Cem Anos sem Kafka

No dia 3 de junho de 1924 o mundo perdeu Franz Kafka. Ou talvez tenha sido o contrário, o mundo ganhou Franz Kafka. Antes de sua morte havia publicado alguns contos em revistas literárias e em coletâneas, sem chamar atenção. Em seu testamento pediu a seu melhor amigo, Max Brod, queimar todos seus escritos e manuscritos, incluindo cartas, diários e bilhetes que escrevia em profusão. No dilema entre ser fiel à última vontade do amigo ou presentear o mundo com um legado artístico que julgava de valor incalculável, Brod escolheu a segunda opção.
Kafka deixou a vida aos quarenta anos. Era tubercoloso e estava internado em um sanatório, porém morreu de inanição. Chegou a um estágio em que sua garganta fechada tornava muito doloroso se alimentar, e na época não havia ainda a alimentação parenteral. Morreu editando sua última obra O Artista da Fome (que começou a escrever bem antes de não conseguir mais comer).
Em vida o autor parecia pouco se preocupar com fama ou carreira literária. O pouco que publicou foi por insistência e contatos do amigo Brod. Kafka se preocupava em escrever. Escrevia como quem estava em missão, ou como um viciado. E lia seus escritos para seu círculo de amigos.
Brod enfrentou inúmeros desafios na sua “missão” de trazer à luz a obra do amigo. Desde a organização dos textos, vários deles inacabados, passando pela estranheza de estilo e temas abordados que afugentavam as editoras. Mas o primeiro grande desafio foi salvar a obra e a si mesmo das garras dos nazistas.
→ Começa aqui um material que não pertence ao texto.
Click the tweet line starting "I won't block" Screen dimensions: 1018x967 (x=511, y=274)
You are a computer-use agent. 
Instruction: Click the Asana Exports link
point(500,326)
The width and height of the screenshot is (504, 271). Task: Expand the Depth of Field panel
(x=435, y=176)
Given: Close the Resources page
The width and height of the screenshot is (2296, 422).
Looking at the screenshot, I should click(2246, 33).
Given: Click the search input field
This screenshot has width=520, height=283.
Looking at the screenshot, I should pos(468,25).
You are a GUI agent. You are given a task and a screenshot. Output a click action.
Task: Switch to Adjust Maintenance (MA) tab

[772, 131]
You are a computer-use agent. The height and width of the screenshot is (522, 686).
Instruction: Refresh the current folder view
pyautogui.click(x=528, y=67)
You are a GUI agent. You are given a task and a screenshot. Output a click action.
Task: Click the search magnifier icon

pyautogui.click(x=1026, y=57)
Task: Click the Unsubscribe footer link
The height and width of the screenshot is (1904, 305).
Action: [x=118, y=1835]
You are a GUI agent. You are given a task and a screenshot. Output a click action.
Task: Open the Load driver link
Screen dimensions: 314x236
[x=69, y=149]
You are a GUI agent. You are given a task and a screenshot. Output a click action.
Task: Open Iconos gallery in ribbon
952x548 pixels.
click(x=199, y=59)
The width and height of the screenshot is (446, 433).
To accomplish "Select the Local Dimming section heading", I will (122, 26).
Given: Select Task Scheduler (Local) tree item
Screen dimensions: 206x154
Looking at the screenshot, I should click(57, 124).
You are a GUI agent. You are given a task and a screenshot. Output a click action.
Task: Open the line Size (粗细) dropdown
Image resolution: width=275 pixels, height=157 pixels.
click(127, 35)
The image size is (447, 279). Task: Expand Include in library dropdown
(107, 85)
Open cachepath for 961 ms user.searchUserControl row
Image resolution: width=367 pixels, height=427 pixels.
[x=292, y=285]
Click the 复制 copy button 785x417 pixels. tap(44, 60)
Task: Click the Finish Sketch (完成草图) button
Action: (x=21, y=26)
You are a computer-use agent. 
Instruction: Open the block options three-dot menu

Em 1939 conseguiu fugir da Alemanha para a então Palestina, levando consigo na bagagem o tesouro literário. Viveu em Israel até 1968, dedicando-se à sua missão. É também um dos biógrafos de Kafka.
Kafka virou um ícone da literatura mundial. A estranheza de seus escritos acabou conquistando os leitores. As visões e alucinações e desejos e terrores que lhe habitavam a mente revelavam, vertidas em palavras, um mundo subterrâneo que existia por baixo da superfície de civilização e progresso que marcava o ocidente no início do século XX. Um mundo onde o indivíduo (tão valorizado pelo iluminismo) era insignificante frente ao “sistema” erguido pela mesma civilização, mero joguete de forças poderosas, como sentia-se o mais primitivo homem das cavernas.
Sua obra extrapolou a literatura e influenciou a cultura mundial. Sua maneira de ver o mundo revolucionou o nosso olhar. Basta ver quantos livros, filmes, peças e obras musicais tem o seu nome no título, ou referência ao seu legado. Kafkiano virou verbete de dicionário, usado por muita gente que nada leu do grande escritor. A Metamorfose, O Processo, O Castelo, América, Na Colônia Penal, Diários são algumas de suas obras que devem ser lidas.